Preparing for Peace

Returning from World War II, GIs find a home—and a custom-built major—at the University of Illinois.

Student veterans at bookstore (UI Illinois Archives Photo)
Returning from World War II, GIs find a home—and a custom-built major—at the University of Illinois.

They piled in from Anzio, the Ardennes and the merciless deserts of Africa, from Midway Atoll and the sucking sands of Iwo Jima.

They came with their scars and their medals, high hopes and low bank accounts, some with spouses and children in tow, ready and eager to trade the battlefield for the halls of academia.

Buoyed by the educational support of the GI Bill, thousands of World War II veterans flocked to the University of Illinois in the 1940s, some of them arriving on a college campus for the first time, others returning to finish an interrupted education.

And the University welcomed them in a very special way.

Realizing that vets were an altogether different breed than typical undergraduates, the UI Board of Trustees approved the Division of Special Services for War Veterans (or DSSWV, as the major was dubbed) in 1944. The program—thought to be the first higher education venture of its kind—served as a sort of catchall for veterans’ needs, advising them and shepherding them to their bachelor’s degrees. The unit did so through both the regular degree process or by way of a customized, flexible curriculum, which could bypass prerequisites and credit life experiences to best suit the veterans’ goals. “We didn’t learn much from the last war,” said UI administrator E.E. Stafford in an Oct. 6, 1944,Daily Illini story about the program, “but we did learn how to treat the veteran.”

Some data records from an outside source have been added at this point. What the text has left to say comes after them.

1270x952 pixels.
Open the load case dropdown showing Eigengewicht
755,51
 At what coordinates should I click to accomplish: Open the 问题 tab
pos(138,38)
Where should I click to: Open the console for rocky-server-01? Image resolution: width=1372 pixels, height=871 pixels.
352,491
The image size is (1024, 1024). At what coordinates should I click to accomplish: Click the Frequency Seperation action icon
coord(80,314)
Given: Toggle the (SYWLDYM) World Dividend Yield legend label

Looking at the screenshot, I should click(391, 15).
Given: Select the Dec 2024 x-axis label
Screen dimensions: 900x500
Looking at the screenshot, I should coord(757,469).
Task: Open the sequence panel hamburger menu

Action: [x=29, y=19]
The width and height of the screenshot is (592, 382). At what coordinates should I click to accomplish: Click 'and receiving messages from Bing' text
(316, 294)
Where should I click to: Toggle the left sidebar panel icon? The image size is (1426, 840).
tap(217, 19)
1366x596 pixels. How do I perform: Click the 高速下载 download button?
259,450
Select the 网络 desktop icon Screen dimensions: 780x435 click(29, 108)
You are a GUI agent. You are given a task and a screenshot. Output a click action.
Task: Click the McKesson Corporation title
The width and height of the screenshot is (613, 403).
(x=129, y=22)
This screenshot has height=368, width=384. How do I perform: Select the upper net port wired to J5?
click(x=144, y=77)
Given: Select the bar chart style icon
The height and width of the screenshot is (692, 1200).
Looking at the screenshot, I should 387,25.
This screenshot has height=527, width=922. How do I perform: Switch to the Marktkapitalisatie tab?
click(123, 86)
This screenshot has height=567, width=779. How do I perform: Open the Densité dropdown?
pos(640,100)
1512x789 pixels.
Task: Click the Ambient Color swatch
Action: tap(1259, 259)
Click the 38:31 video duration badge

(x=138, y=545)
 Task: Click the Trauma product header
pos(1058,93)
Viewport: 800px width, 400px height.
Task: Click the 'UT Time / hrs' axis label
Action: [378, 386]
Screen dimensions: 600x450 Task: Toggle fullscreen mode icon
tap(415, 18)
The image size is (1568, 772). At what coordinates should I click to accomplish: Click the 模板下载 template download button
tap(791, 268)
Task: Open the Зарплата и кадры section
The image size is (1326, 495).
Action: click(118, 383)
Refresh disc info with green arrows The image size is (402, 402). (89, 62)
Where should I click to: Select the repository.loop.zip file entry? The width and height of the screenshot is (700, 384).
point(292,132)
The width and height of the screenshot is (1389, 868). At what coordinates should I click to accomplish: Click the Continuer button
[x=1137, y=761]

Robert Silverman ’50 DSSWV came to campus in 1948 to start his junior year at the age of 26. He, like many veterans, resided in Stadium Terrace housing which had been hastily thrown up on the parade ground unit north of Memorial Stadium. With DSSWV’s help, the former Army sergeant and military police officer, now 89, constructed an unusual curriculum that crossed two colleges, combining the creativity of advertising with the practicality of marketing. “The University relaxed a lot of rules,” the retired ad executive says, “and allowed many of us to do things like that.”

Navy veteran Constance Courtois Gillen ’48 DSSWV arrived in Urbana-Champaign as a newlywed in 1946. Living with her husband, Francis Gillen ’48 BUS, on the perimeter of campus in Quonset huts designated for married ex-military personnel and their families, she describes her housing as “very basic but very wonderful,” and was thrilled to be earning a college degree that she otherwise couldn’t have afforded.

“Oh, I remember the spirit of the campus—very warm and friendly,” the 90-year-old retired teacher says. Her memories include the inspiration she received from professors as well as the disapproval she felt from some students who felt a woman’s place was in the home.

Nearly 3,000 alumni, including 21 women, graduated from the DSSWV program over the course of two decades. They would go on to become CEOs, teachers, U.S. marshals, judges, priests, CPAs and engineers; their ranks include Broadway impresario Gerald Schoenfeld ’47 DSSWV, Playboy mogul Hugh Hefner ’49 DSSWV and Chicago real estate developer Lee Miglin ’51 MEDIA.

“Other universities might have had something similar,” Silverman says of the DSSWV effort, “but as I look back, I admire what the U of I did.”

Perhaps the University’s motivation can be inferred from the following passage in its 1946 Manual for War Veterans.

“Democracy, which can be saved from outside enemies by armed might,” it says, “can only maintain itself against its inner enemies by the intellectual strength of the citizenry.”